Salaam Bombay

Monday, December 1, 2008
In 1997, a few weeks before the fiftieth anniversary of Indian independence, my husband and I took a flight from Bhopal to Bombay. We had spent time at an ayurvedic medical clinic, trying to help the survivors of the Union Carbide gas disaster. My husband, who was at the time my boyfriend, had gotten violently ill there. We stayed at a local hotel where there was no lock on the door. And so, as he experienced 106-degree fevers and a succession of incompetent doctors, we had a constant barrage of hotel employees coming into our room without knocking. Did we want food? Hot water? Did we need another doctor? Could they clean the bathroom now? On and on it went. When I would leave the hotel to get medicine, I was constantly harrassed on the street. Even in broad daylight, women did not walk in that section of Bhopal – especially women wearing short sleeves and with no male escort.

When my husband finally felt well enough, we took the first flight back to Bombay to recuperate at our relatives’ homes. Over the next few weeks, homesick and exhausted from the intensity and madness that is India, we sought out the most western places we could find. We went to the Taj Hotel’s Sea Lounge restaurant. There, day after day, we spent whole afternoons drinking their American coffee, eating their bhel puri, watching the sea and the crowds outside through the tall windows. We used the private, air-conditioned Western-style bathrooms with their luxurious toilet paper. In the evenings, we sat in the hotel lobby people-watching as my husband’s cousin pointed out the Indian stars who walked through the front doors.

After we had sufficiently recovered, we went to the Café Leopold and spent hours talking and drinking tall glasses of beer with backpacking Europeans, Australians and Americans. We eschewed the air-conditioned upstairs room for the more open downstairs café, which offered a view of the street. We went to the Oberoi Hotel and ate bad, Amul-cheese-filled enchiladas at the Mexican restaurant. We walked the streets of Colaba, visiting the attar shops and eating kebabs from the nomadic stall that would randomly set up shop in the evening and close when the kebabs ran out.

The Taj, Leopold’s, the Oberoi, the streets of Colaba – these places were the sites of our courtship. They were also the home away from home for us and many other homesick foreigners in Bombay.

It turns out that this is a main reason they were targeted by the t-shirt-clad terrorists who invaded from the sea last Wednesday. They represented the Western world in Bombay, and perhaps in all of India. As I saw the sites I was so familiar with erupt in flames and spattered with blood, I realized something: the terrorists were, in large part, after us. They were after anyone who comes to India wanting to experience its diversity and openness. They were after foreigners who go to India to pursue a dream, be it of wealth, religious freedom, spiritual enlightenment, or the homeland. As most of their victims, they took Indians, but they wanted the pain to be felt around the world. Bombay is my birthplace. Even though I left it when I was three years old, I took this attack personally.

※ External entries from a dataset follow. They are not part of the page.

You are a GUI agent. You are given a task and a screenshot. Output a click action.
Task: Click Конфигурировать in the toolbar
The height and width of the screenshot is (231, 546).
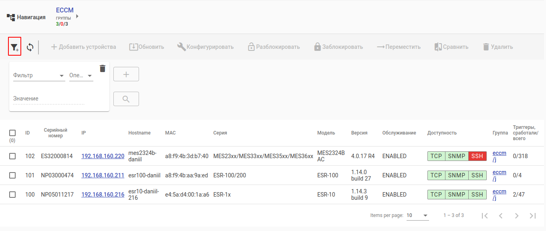205,47
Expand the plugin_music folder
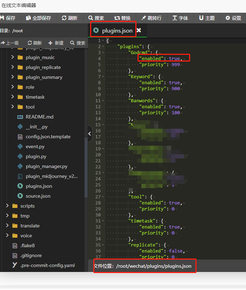246x290 pixels. tap(13, 57)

When I go back to India, I expect to experience a deluge of emotion. Bombay is the Indian city that I call home. It is the city where I fell in love with my husband and decided I wanted to spend the rest of my life with him. Now, it is the site of untold horror and pain. But it has survived many invaders attempting to steal its glory. This, too, shall pass, and Bombay will shine brighter than ever. This is my hope for my city of dreams.
5 comments:
Anonymous said...

Am still reeling from all this. Prayers to the families.

Anonymous said...

I'm surprised that an Indian woman would live freely together with a boyfriend in India, of all places, and especially a town like Bhopal.

Lok kya kehenge? Really, wasn't there talk?

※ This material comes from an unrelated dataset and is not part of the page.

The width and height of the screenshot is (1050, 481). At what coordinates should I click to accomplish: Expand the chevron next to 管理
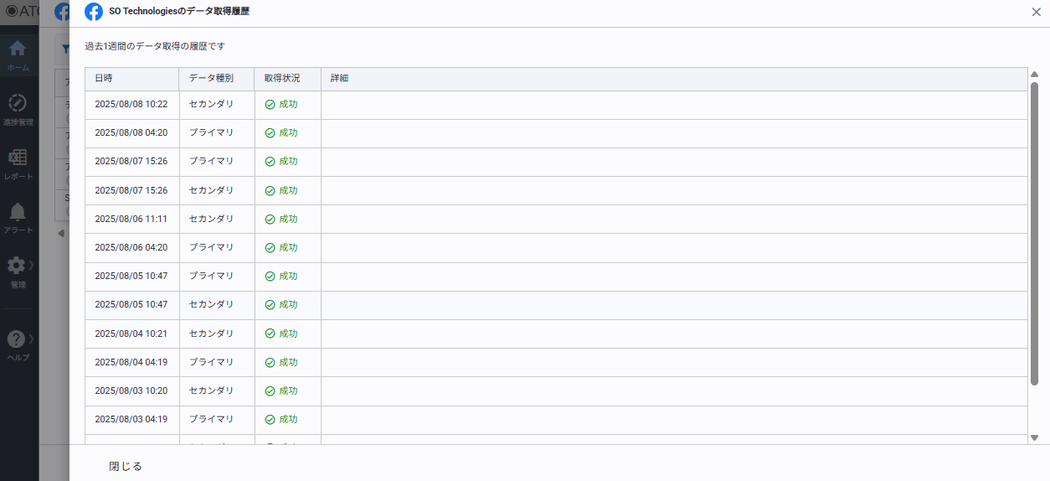pos(32,266)
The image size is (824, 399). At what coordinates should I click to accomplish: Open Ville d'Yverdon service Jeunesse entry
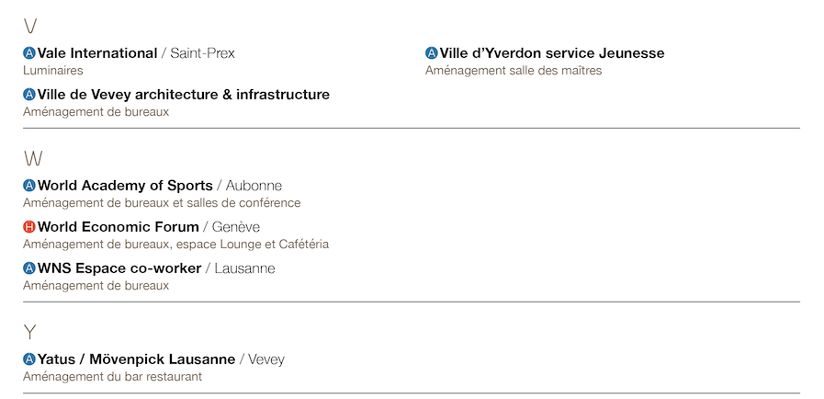[x=552, y=53]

Unmarried couples have problems getting rooms together EVEN NOW in India, what to speak of almost 10 years ago.

How did you manage?

Anonymous said...

I think many of us have similar memories of these locations - a little bit of "home away from home" during extended visits with our families in Bombay. I revisited pictures taken on a trip a few years ago with much sadness.

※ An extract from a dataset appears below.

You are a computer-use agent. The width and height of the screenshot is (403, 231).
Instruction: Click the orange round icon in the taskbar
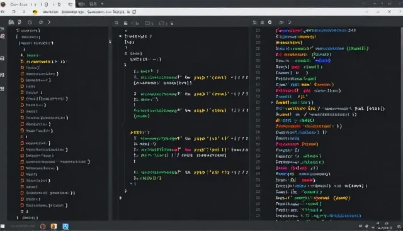43,226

I don't expect a trip to the Taj will ever be the same - much as a trip to lower Manhattan or the Pentagon is marred by the events of 9/11.

But the memories of these happier, more innocent times will always remain in tact.

Anonymous said...

The Taj is like a second home to me whenever I visit Bombay. I believe the best way to win the war against these terrorists is to do what NYC did after 9/11 - pulsate with such a degree of economic growth and prosperity that it is better than it has ever been before.

Anonymous said...

It is all very sad and new news keeps coming out about more attacks. I really do think this is India's 9/11. Looking forward to seeing what the Brown Girls have to comment on this. Sometimes in humor is wisdom.